A decision on that case is not expected before 2018, while America roars ahead with this technology. If this is innovation-friendly regulation, we can do better.
Then there is data analysis, where EU red tape is handing a competitive advantage to other continents. Lenard Koschwitz, director of European affairs with Allied for Startups, recently said that,
“post-Brexit Britain could draw data analytics start-ups. We currently see countries including China and Singapore doing away with barriers for text mining. Why not the UK also?”.

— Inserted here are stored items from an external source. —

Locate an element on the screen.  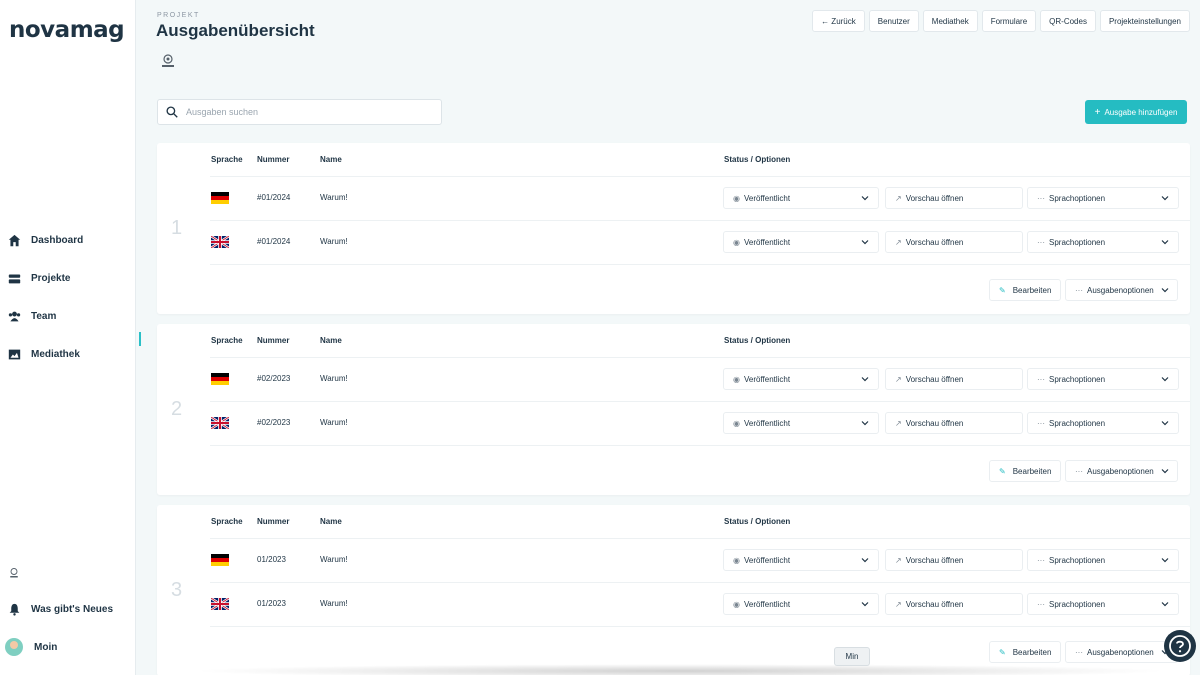
issue-index: 3 is located at coordinates (177, 590).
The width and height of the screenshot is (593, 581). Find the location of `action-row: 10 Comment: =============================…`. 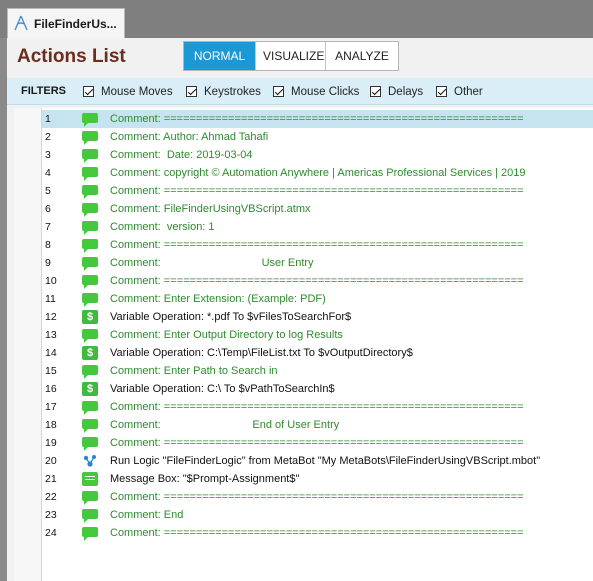

action-row: 10 Comment: =============================… is located at coordinates (318, 281).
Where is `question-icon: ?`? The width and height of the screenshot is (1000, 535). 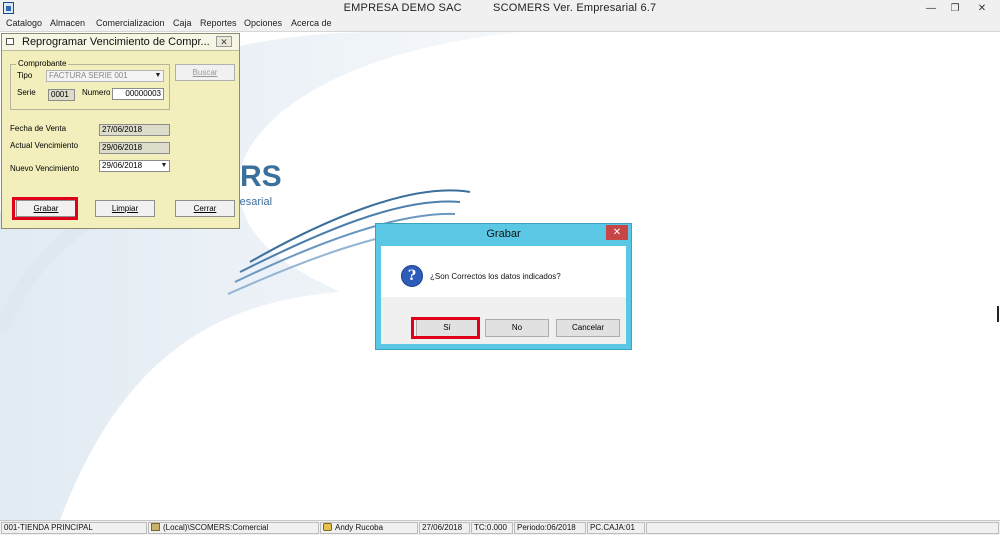 question-icon: ? is located at coordinates (412, 276).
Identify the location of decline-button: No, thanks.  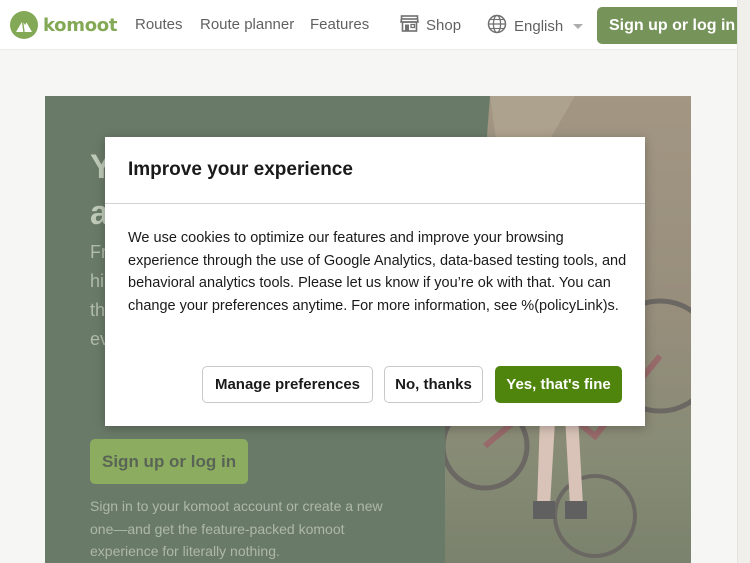
(434, 384).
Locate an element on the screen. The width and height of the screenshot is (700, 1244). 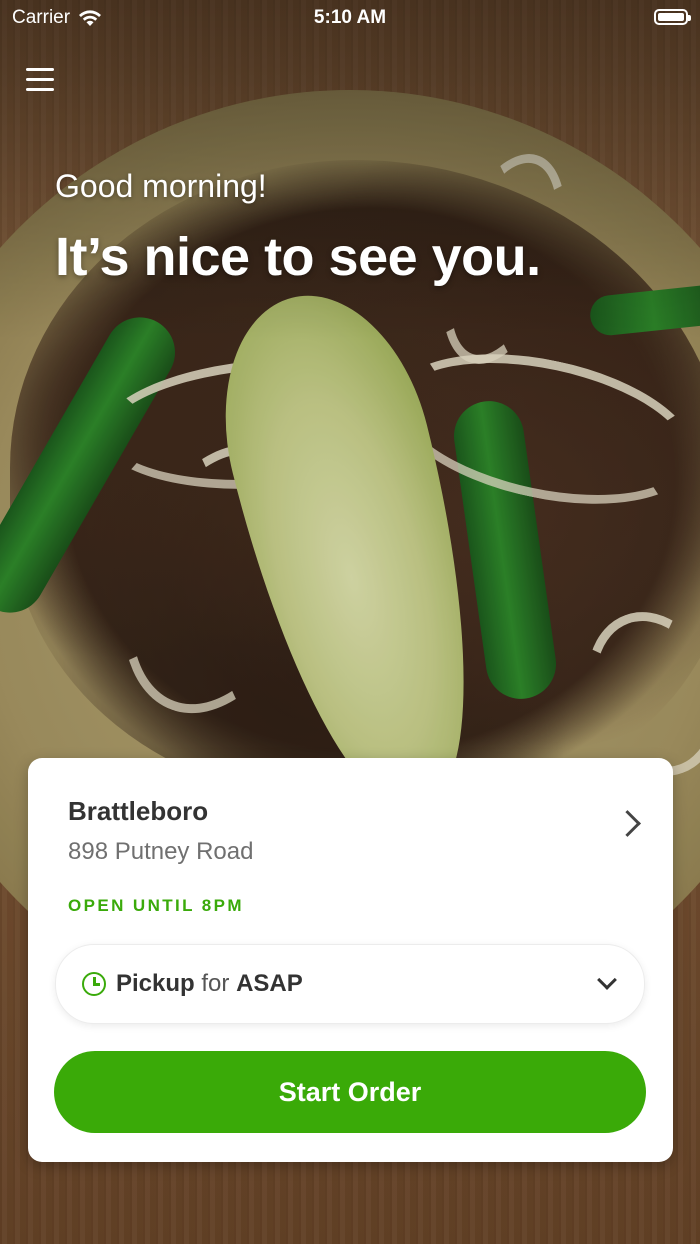
hamburger-menu-icon is located at coordinates (41, 79).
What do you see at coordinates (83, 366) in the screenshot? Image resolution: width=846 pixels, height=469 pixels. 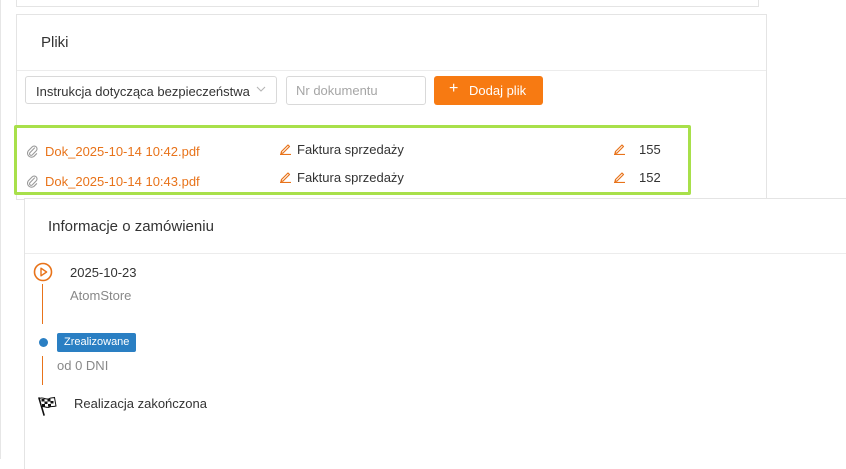 I see `status-duration: od 0 DNI` at bounding box center [83, 366].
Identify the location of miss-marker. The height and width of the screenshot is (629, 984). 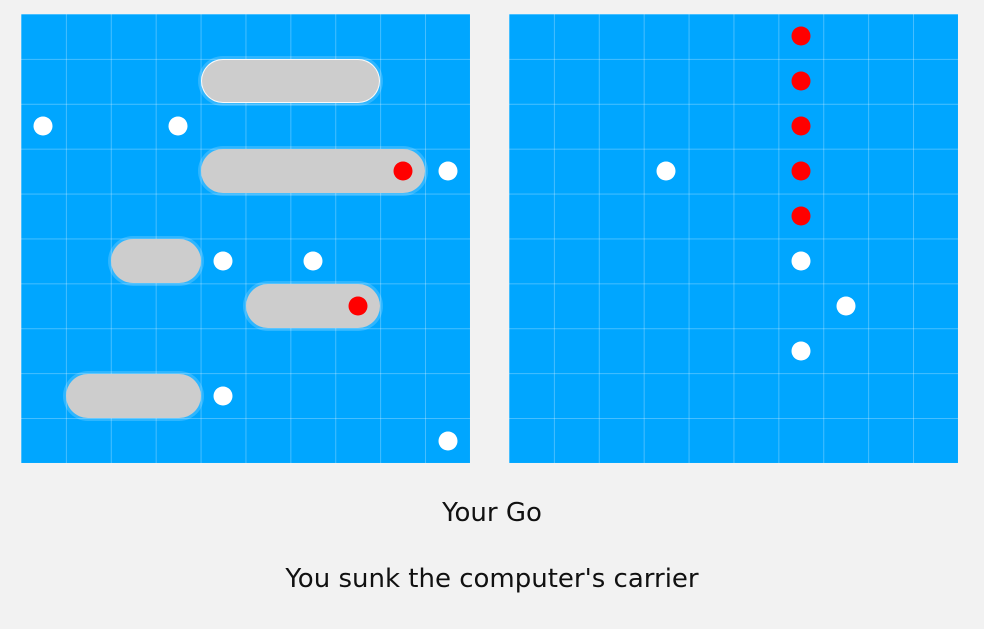
(43, 126).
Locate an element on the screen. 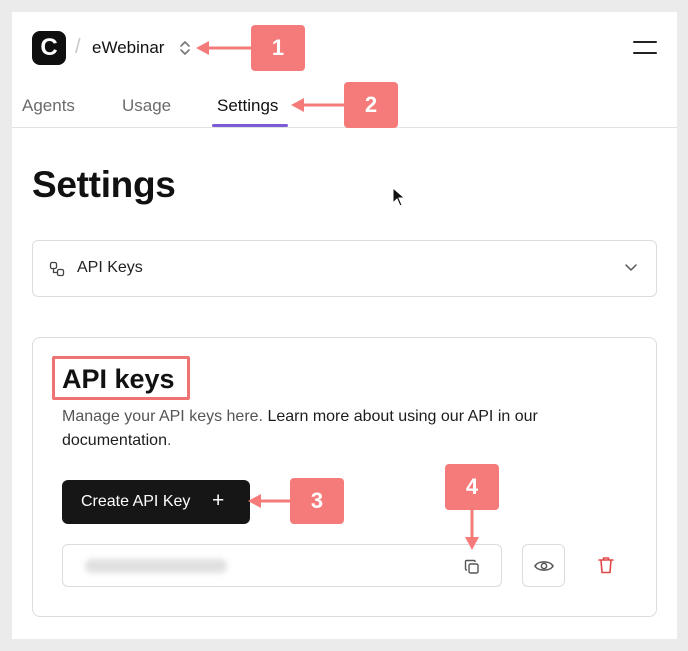 The image size is (688, 651). menu-icon is located at coordinates (645, 48).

More generally, we should listen to the wise words of Sir John Bell, the Regius Professor of Medicine at Oxford University. Writing in the Financial Times last August, he said:
“Britain is more inclined towards a relatively liberal risk-based regulatory environment that allows fields to move quickly—to reflect on ethical issues but not to over-regulate. The EU, by contrast, has a record of deep regulatory conservatism, attempting to legislate and control many aspects of science that are not deemed here in the UK to present a significant danger”.
He concluded:
“A failure to implement sweeping changes to regulation and its institutions in the UK would be to miss an important opportunity. We need light touch regulation similar to Switzerland so that Britain can become a global leader in life sciences, data, genomics, regenerative medicine and other innovation-based fields”.
In the hearings for this report we heard similar responses in evidence. Dr Beth Thompson of the Wellcome Trust told us that,
“we are discussing where we might be able to tweak legislation or look for advantages for the UK”,
so,
“there is real potential that we can use the UK as almost a testbed to try new regulatory approaches and within a more robust framework be more experimental”.
Sir Michael Rawlins of the Medicines and Healthcare Products Regulatory Agency said:
“We could be swifter than the EU. Right at the very end it is not the European Medicines Agency that gives marketing authorisation; it is the Commission en collège, and it takes 67 days on average. Someone I know very well in the pharmaceutical industry told me that each day of delay for a pharmaceutical marketing authorisation costs the company about $1 million. That is $67 million gone waiting for the Commission to decide to meet en collège”.
When we leave the EU we need an innovation principle, alongside a sensible version of the precautionary principle. It should state that all regulators must take into account whether the enforcement of a new rule would stifle innovation that could be beneficial. So in replying, I ask my noble friend to assure us that, in contrast to the message delivered by the response I quoted at the start of my remarks to our December report, he agrees this is a time for boldness, in regulatory reforms as well as in every other respect.